→ Excerpted passage:
---
In the wild examples:

Related, abandoned mechanisms:

Other issues for 4.0

Please include a description of the issue with links to relevant references where applicable.

  • Explicitly support an open data commons addressing the different requirements of:
    • public data providers (protect against abuse & misuse of data products - organisations & individuals credibility & reputations need an assurance) see UK Govt Open Government Licence: "ensure that you do not mislead others or misrepresent the Information or its source;" at http://www.nationalarchives.gov.uk/doc/open-government-licence/
      • NOTE: CC licenses already contain a non-endorsement provision (Section 4b of CC BY v.3), which serves a similar function. CC licenses also preserve moral rights, which would often prevent someone from misrepresenting the licensed content. Together, these two aspects of CC licenses are designed to achieve the same effect of the provision in the OGL. Because they track other existing laws (trademark and moral rights), they do this without introducing extra ambiguity.
---
→ Input data:
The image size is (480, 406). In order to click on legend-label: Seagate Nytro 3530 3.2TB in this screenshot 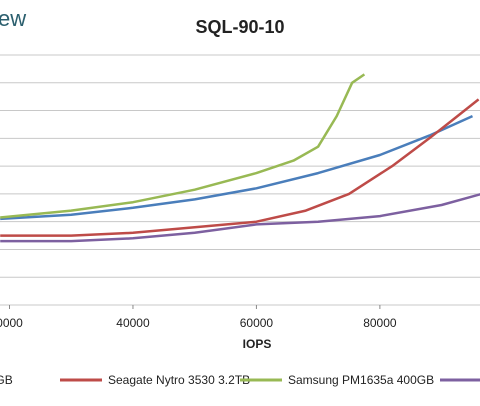, I will do `click(179, 380)`.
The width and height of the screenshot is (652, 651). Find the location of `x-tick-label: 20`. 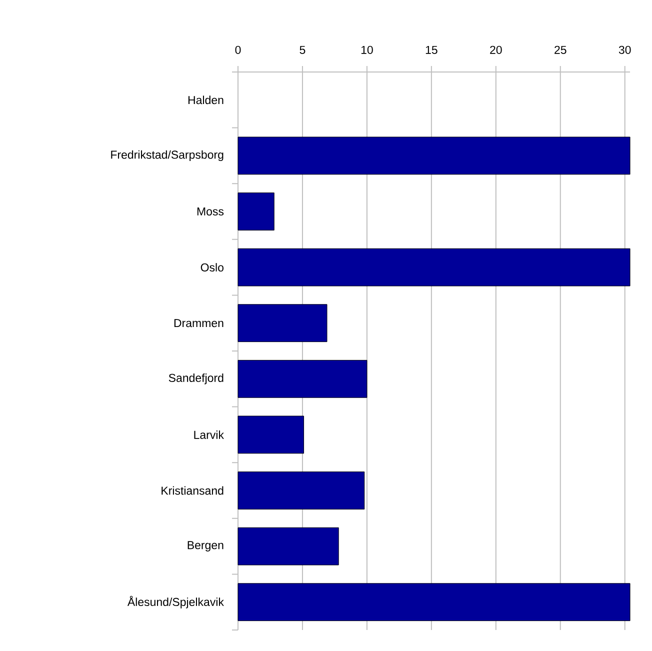

x-tick-label: 20 is located at coordinates (496, 50).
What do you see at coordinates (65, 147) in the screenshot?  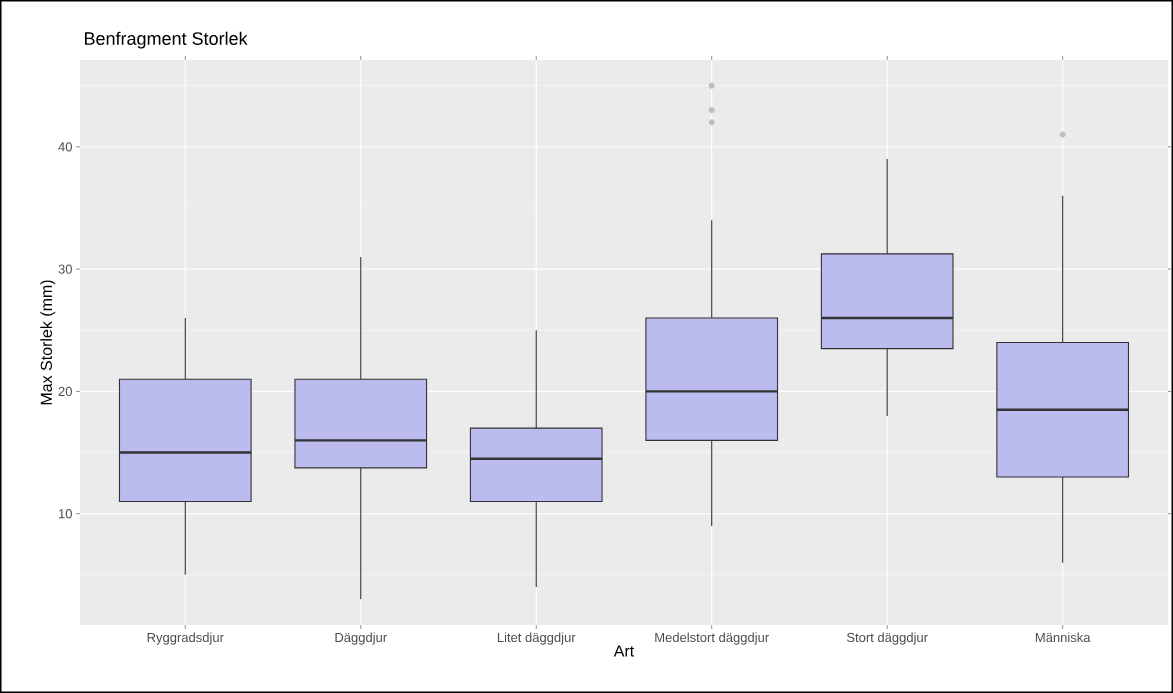 I see `y-tick-label: 40` at bounding box center [65, 147].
---
→ Explore the material:
1. List every heading in the passage on issues for 4.0.
2. According to the passage on issues for 4.0, which section of CC BY v.3 holds the non-endorsement provision?
3. Decide whether each statement agrees with the passage on issues for 4.0, answering yes or no and quoting the deciding words:
(a) CC licenses preserve moral rights.
(b) The CC provisions add extra ambiguity.
(c) The quoted Open Government Licence wording tells users not to misrepresent the Information or its source.
The lines have no connection to the passage on issues for 4.0.

→ Outputs by task:
1.
In the wild examples
Related, abandoned mechanisms
Other issues for 4.0

2. Section 4b.

3.
(a) Yes: "CC licenses also preserve moral rights"
(b) No: "they do this without introducing extra ambiguity"
(c) Yes: "ensure that you do not mislead others or misrepresent the Information or its source;"